### [STATED PROBLEM]
Please repeat the stretch of data from the line that contains "Given: Open Lolo's profile picture" through the line that contains "click(1081, 538)", swapping "GUI agent" for "interface agent" and keeping everything else unchanged.
* START PROVIDED RECORDS *
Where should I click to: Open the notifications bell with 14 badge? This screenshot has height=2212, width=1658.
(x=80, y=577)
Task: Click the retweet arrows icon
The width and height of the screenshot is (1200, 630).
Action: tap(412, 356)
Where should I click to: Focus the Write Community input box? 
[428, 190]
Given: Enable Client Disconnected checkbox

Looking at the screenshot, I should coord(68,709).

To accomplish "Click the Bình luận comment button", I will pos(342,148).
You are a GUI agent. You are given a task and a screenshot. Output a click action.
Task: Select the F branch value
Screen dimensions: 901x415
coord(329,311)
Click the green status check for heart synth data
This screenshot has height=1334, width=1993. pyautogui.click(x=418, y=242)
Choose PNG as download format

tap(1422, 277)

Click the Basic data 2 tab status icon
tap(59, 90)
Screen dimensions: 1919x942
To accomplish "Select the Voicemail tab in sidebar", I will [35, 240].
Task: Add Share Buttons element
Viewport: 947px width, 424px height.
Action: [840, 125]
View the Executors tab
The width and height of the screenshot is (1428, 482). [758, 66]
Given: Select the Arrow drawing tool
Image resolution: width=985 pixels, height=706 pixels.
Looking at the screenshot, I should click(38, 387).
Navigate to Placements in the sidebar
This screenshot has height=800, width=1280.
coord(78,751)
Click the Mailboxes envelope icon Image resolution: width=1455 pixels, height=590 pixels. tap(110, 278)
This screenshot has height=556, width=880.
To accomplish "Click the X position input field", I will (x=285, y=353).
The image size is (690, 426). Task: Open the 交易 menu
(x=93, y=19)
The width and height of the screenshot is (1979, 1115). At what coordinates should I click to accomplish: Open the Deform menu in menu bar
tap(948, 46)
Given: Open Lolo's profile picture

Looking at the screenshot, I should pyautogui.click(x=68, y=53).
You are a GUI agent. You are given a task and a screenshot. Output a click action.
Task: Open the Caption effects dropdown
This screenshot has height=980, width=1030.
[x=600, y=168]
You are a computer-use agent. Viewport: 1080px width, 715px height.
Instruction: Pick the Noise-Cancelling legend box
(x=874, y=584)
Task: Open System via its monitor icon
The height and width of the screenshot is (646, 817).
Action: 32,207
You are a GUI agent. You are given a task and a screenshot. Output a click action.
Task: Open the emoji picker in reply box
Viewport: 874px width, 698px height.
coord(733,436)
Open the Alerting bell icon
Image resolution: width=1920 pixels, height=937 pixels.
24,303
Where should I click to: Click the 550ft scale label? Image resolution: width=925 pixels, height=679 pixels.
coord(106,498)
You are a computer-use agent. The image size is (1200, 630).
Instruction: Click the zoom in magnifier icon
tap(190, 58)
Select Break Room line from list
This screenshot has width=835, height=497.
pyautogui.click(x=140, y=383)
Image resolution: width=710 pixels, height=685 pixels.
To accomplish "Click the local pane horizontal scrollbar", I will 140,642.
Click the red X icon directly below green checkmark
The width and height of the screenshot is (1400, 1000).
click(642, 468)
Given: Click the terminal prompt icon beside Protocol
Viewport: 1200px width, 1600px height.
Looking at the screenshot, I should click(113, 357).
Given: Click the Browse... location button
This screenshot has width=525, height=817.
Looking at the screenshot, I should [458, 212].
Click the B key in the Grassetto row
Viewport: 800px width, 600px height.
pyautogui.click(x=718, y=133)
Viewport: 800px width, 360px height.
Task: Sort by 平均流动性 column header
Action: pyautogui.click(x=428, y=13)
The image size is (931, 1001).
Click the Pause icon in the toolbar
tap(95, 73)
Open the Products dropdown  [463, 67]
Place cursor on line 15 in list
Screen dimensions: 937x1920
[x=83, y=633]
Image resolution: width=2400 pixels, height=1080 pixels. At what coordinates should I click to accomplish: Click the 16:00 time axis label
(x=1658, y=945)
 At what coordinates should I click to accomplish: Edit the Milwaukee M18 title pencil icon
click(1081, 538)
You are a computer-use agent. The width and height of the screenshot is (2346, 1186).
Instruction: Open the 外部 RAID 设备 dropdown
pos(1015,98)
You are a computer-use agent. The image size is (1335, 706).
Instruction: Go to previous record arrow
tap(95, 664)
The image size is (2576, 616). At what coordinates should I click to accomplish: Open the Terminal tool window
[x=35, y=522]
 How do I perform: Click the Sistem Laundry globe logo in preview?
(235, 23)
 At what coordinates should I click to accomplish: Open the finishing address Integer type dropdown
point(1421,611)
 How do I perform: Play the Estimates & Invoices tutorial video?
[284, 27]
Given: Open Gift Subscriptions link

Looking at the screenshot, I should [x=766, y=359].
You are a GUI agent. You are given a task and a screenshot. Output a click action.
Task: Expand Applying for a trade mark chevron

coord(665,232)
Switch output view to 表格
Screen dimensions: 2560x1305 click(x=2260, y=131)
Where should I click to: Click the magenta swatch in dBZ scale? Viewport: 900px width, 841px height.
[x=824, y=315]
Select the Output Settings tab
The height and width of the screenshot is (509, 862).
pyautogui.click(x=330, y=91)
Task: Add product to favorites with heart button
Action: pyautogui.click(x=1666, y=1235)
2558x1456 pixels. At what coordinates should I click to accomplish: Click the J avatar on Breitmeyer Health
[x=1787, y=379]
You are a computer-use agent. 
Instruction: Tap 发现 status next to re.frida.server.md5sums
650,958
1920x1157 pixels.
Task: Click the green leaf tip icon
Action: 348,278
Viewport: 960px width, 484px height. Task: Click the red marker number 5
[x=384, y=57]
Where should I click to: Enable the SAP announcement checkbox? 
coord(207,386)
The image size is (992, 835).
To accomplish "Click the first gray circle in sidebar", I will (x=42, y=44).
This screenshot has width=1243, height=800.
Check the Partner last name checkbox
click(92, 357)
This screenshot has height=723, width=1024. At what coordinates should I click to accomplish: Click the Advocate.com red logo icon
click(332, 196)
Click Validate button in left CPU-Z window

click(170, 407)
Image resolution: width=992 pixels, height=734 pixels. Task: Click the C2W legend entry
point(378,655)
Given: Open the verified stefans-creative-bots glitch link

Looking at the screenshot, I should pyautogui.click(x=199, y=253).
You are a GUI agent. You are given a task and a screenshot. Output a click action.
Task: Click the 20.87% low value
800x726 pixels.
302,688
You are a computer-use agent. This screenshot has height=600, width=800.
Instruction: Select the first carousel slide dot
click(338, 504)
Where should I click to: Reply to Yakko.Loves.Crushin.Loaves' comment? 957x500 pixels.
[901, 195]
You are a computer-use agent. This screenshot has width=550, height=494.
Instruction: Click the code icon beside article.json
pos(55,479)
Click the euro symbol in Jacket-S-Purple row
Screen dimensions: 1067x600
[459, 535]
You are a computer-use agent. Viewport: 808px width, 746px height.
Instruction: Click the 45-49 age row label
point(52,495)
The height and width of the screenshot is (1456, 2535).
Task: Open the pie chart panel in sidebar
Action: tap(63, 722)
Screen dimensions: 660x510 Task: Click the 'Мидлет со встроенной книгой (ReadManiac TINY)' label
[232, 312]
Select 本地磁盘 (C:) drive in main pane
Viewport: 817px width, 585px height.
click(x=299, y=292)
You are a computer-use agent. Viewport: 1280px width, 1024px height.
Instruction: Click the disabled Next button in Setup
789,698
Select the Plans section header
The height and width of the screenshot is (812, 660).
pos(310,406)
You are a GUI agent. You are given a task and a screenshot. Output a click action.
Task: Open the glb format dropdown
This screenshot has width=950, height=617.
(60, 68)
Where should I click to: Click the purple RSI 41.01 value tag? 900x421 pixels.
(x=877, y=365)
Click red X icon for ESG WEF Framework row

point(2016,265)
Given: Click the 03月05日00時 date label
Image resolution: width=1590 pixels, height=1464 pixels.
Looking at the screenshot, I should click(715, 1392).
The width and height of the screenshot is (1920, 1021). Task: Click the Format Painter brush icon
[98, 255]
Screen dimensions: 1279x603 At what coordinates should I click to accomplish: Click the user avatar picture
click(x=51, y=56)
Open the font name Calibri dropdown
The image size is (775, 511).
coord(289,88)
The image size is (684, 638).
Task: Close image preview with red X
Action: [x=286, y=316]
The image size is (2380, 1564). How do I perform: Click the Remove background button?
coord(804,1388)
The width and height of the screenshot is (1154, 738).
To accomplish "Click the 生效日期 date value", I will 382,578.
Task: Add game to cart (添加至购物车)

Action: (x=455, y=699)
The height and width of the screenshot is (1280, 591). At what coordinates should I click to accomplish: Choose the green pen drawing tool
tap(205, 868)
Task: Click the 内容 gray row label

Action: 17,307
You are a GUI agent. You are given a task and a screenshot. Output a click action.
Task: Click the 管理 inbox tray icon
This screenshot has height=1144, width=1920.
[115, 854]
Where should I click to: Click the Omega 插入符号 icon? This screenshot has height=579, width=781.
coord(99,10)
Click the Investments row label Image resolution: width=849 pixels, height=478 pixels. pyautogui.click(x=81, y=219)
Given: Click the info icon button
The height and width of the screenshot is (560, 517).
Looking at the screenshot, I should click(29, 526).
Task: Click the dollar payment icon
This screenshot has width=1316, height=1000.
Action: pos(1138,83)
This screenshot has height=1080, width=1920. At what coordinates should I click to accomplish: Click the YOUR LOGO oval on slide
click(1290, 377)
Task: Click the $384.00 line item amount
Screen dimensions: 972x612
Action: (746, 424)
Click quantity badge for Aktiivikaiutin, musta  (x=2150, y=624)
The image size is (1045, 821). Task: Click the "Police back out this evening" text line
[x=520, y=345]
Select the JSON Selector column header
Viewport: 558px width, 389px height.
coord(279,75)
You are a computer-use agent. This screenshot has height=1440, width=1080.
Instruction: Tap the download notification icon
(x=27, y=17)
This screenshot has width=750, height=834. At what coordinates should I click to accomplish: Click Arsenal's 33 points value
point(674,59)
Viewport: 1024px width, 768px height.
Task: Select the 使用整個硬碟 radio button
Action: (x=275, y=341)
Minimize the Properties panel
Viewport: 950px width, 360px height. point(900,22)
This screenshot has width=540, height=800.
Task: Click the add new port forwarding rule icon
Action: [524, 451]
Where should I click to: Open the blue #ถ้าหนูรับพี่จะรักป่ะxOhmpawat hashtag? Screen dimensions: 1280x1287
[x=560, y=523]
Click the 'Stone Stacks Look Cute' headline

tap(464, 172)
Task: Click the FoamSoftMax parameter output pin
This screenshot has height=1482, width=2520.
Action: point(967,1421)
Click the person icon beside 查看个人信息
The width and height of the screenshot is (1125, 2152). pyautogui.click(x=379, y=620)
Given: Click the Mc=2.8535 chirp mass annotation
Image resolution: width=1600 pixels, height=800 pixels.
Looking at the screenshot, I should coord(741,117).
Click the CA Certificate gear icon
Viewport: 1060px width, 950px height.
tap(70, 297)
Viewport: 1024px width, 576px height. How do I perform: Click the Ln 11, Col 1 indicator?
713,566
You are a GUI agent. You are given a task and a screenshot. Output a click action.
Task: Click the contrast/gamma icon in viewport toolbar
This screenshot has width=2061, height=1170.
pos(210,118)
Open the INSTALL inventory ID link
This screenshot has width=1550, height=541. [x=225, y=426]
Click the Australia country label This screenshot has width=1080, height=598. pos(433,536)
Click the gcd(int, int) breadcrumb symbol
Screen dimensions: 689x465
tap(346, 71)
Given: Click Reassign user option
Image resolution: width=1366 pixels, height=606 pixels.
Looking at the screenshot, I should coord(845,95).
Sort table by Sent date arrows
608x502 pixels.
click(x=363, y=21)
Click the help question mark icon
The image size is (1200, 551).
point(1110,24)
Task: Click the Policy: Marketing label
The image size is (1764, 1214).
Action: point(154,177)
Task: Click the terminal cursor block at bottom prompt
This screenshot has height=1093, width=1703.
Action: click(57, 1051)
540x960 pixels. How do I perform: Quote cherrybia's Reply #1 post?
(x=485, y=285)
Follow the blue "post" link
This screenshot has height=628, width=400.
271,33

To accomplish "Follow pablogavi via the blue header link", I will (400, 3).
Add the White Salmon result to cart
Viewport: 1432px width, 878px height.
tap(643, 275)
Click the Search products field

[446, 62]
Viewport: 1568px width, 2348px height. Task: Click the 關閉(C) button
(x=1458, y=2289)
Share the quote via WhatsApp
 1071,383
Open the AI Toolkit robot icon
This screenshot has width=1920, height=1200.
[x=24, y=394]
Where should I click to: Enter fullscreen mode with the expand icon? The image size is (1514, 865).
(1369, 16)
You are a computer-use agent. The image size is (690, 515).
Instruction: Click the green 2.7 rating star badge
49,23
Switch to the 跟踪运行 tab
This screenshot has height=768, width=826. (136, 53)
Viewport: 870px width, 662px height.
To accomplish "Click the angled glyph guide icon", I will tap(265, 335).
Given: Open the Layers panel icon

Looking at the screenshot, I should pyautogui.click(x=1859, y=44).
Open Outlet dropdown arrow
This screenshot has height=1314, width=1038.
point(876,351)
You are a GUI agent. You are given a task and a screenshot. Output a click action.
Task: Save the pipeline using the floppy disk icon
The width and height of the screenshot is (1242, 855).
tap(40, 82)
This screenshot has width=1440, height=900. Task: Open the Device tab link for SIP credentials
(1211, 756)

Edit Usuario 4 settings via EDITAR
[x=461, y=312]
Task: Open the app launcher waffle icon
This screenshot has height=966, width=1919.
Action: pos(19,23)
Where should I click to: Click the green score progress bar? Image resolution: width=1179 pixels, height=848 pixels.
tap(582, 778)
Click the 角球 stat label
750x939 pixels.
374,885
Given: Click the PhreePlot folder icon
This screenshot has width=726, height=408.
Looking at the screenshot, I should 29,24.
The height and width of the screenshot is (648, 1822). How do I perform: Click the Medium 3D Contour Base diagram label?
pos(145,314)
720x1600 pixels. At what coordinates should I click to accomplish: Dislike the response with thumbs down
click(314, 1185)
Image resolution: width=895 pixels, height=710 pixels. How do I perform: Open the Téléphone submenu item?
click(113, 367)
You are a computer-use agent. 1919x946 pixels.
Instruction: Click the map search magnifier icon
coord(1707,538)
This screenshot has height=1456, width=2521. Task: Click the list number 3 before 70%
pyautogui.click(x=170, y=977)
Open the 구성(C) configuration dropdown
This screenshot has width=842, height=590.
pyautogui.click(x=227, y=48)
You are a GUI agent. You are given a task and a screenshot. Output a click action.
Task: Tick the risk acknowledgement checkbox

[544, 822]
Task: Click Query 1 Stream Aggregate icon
* END PROVIDED RECORDS *
### [OUTPUT BELOW]
Given: Open Lolo's profile picture

Looking at the screenshot, I should pyautogui.click(x=68, y=53).
You are a interface agent. You are given a task and a screenshot. Output a click action.
Task: Open the Caption effects dropdown
This screenshot has height=980, width=1030.
[x=600, y=168]
You are a computer-use agent. Viewport: 1080px width, 715px height.
Instruction: Pick the Noise-Cancelling legend box
(x=874, y=584)
Task: Open System via its monitor icon
The height and width of the screenshot is (646, 817).
Action: 32,207
You are a interface agent. You are given a task and a screenshot. Output a click action.
Task: Open the emoji picker in reply box
Viewport: 874px width, 698px height.
coord(733,436)
Open the Alerting bell icon
Image resolution: width=1920 pixels, height=937 pixels.
24,303
Where should I click to: Click the 550ft scale label? Image resolution: width=925 pixels, height=679 pixels.
coord(106,498)
You are a computer-use agent. The image size is (1200, 630).
Instruction: Click the zoom in magnifier icon
tap(190, 58)
Select Break Room line from list
This screenshot has width=835, height=497.
pyautogui.click(x=140, y=383)
Image resolution: width=710 pixels, height=685 pixels.
To accomplish "Click the local pane horizontal scrollbar", I will 140,642.
Click the red X icon directly below green checkmark
The width and height of the screenshot is (1400, 1000).
click(642, 468)
Given: Click the terminal prompt icon beside Protocol
Viewport: 1200px width, 1600px height.
Looking at the screenshot, I should click(113, 357).
Given: Click the Browse... location button
This screenshot has width=525, height=817.
Looking at the screenshot, I should [458, 212].
Click the B key in the Grassetto row
Viewport: 800px width, 600px height.
pyautogui.click(x=718, y=133)
Viewport: 800px width, 360px height.
Task: Sort by 平均流动性 column header
Action: pyautogui.click(x=428, y=13)
The image size is (931, 1001).
Click the Pause icon in the toolbar
tap(95, 73)
Open the Products dropdown  [463, 67]
Place cursor on line 15 in list
Screen dimensions: 937x1920
[x=83, y=633]
Image resolution: width=2400 pixels, height=1080 pixels. At what coordinates should I click to accomplish: Click the 16:00 time axis label
(x=1658, y=945)
 At what coordinates should I click to accomplish: Edit the Milwaukee M18 title pencil icon
click(1081, 538)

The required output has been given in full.